Once in the atmosphere, VOCs from plants rapidly oxidise to form a range of secondary gas and particle-phase products, the researchers said, which exist in a dynamic equilibrium. During heatwaves, emissions of VOCs increase.

When outdoor air is drawn into an office air inlet, it is often filtered to partially remove outdoor particles. However, removing these particles disturbs the equilibrium of the secondary products and in order to re-establish a balance, new particles quickly form once the air reaches the office environment.

Therefore, the researchers said, indoor UFP concentrations are seen to be much higher if reactive VOCs from greenery exist outdoors near an office air inlet, as the impact of air filtration is lessened.

The researchers said the findings were significant, as it is the first time indoor UFP formation has been linked to the oxidation of outdoor plant and tree species in heatwave conditions.

The researchers warned that the increased popularity of green walls could exacerbate indoor air pollution in hot, heatwave-prone and polluted environments.

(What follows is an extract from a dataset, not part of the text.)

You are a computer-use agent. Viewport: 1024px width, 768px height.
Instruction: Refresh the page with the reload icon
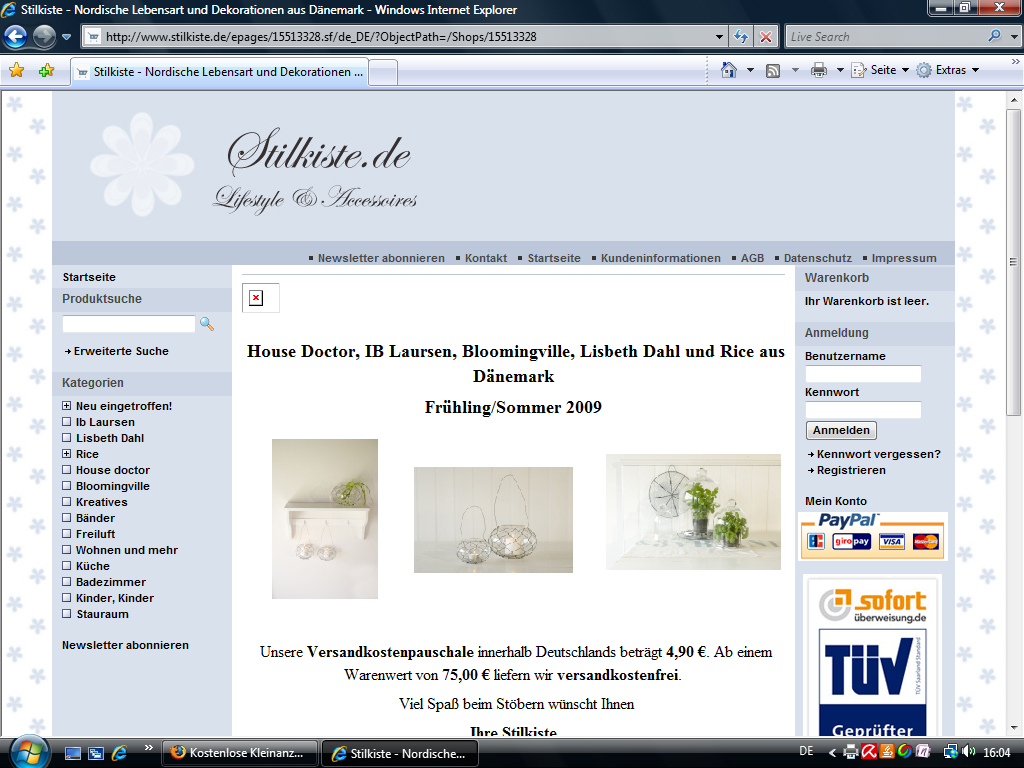(x=741, y=37)

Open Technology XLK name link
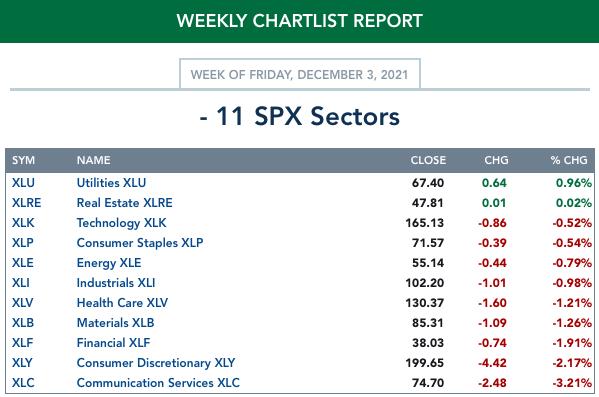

“Although significant attention is paid to the role of outdoor air pollution and its adverse impact on health, little thought is given to indoor air quality even though in developed countries we spend 90 per cent of our time indoors,” the University of York’s Dr Nicola Carslaw said.

“If we want to fully understand our exposure to air pollution, it is crucial to understand the processes that lead to exposure to pollutants indoors, whether in the office or in our homes.

“In this study we investigated indoor air quality in offices in varying climates and found that emissions of reactive species from vegetation in hot temperatures can have a direct adverse effect on air quality in air-filtered office environments in polluted locations.”

Dr Carslaw said there were important implications of the findings given the current trend of green walls, “which could provide a potential source of biogenic emissions near to air inlet systems”.

“Whilst no doubt visually arresting and aesthetically pleasing to many, such features may inadvertently introduce a problem for indoor air quality in city centre offices in hot, polluted locations,” she said.

“This research shows that we may need to find other ways to maintain safe pollutant levels indoors, particularly under heatwave conditions.”

One reply on “Green walls could be decreasing indoor air quality”

  1. The title of the article is incredibly misleading as the authors never actually studied any greenwall; in fact they have no empirical evidence for any of their claims.

    There is no doubt they pick on green walls as it is a hot topic, as opposed to the incredibly low impact estimate modelling chemistry based research they have conducted.

    Further, there estimates are solely based on a worst case scenario whereby a heatwave (so extremely high temperatures for only a few days of the year) can cause biogenic volatile organic compounds, which if you had a green wall conveniently placed near the air conditioning intake it would lead to higher VOCs in a building.

    It is true that, plants in extreme temperatures can cause VOCs -> it is that smell of plants dying on extremely hot days. However, The VOCs they emit are nowhere near the volume produced by non-biological sources and nowhere near as toxic, which during a heatwave event would surely subsume the contribution of plants!

    Further, all plants in the area would be doing the same if exposed to the same heat, so it would be an urban forestry phenomenon as opposed to blaming a green wall on a single building.

    In fact the authors even fail to have ambient outdoor VOC data for the heatwave days in which they have based their model on…

    Urban vegetation can cool city environments preventing the urban heat island effect, a phenomenon that accelerates the formation of harmful smog, as ozone precursors such as nitrous oxides and VOCs combine photochemically to produce ground level ozone.
    https://www2.epa.gov/heat-islands/heat-island-cooling-strategies

    Funnily enough, both the VOCs and PMs generated by the plants outside the building could be remediated in an indoor environment with green walls placed indoors (assuming the indoor environment isn’t also the same temp as the heatwave temps (<40 deg C)
    https://fifthestate-launch.newspackstaging.com/innovation/design/indoor-plants-gain-popularity-with-growing-awareness-of-health-benefits/74363

    Unbelievable and incredibly sensationalist article.